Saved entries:
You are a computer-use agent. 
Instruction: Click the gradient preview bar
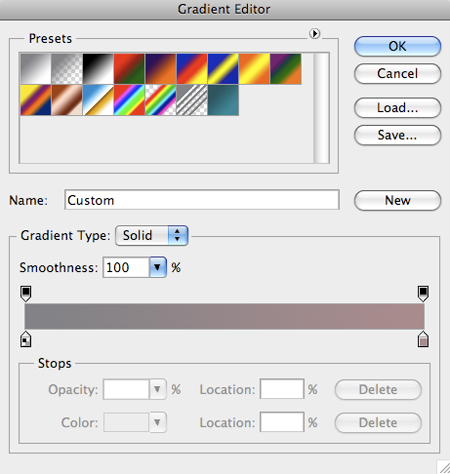[x=224, y=316]
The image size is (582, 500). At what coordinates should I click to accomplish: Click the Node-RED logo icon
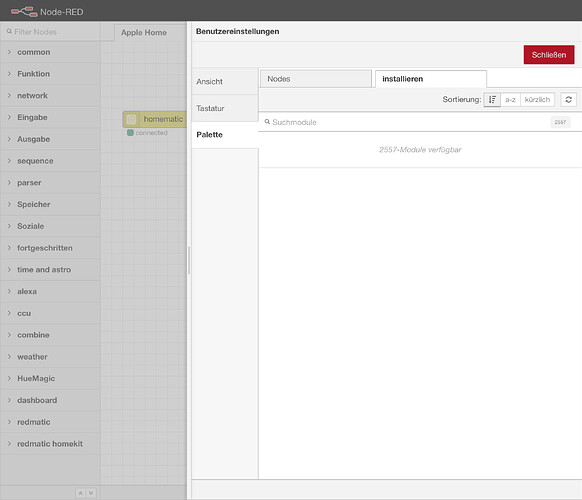coord(24,12)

**Work instruction**: Reproduce only the lines from the line that holds "Instruction: Click the gradient preview bar" through the end of the records, exactly as they stand, both ends included and pictures excluded.

**Output for this task**:
Instruction: Click the gradient preview bar
[x=224, y=316]
The image size is (582, 500). At what coordinates should I click to accomplish: Click the Node-RED logo icon
coord(24,12)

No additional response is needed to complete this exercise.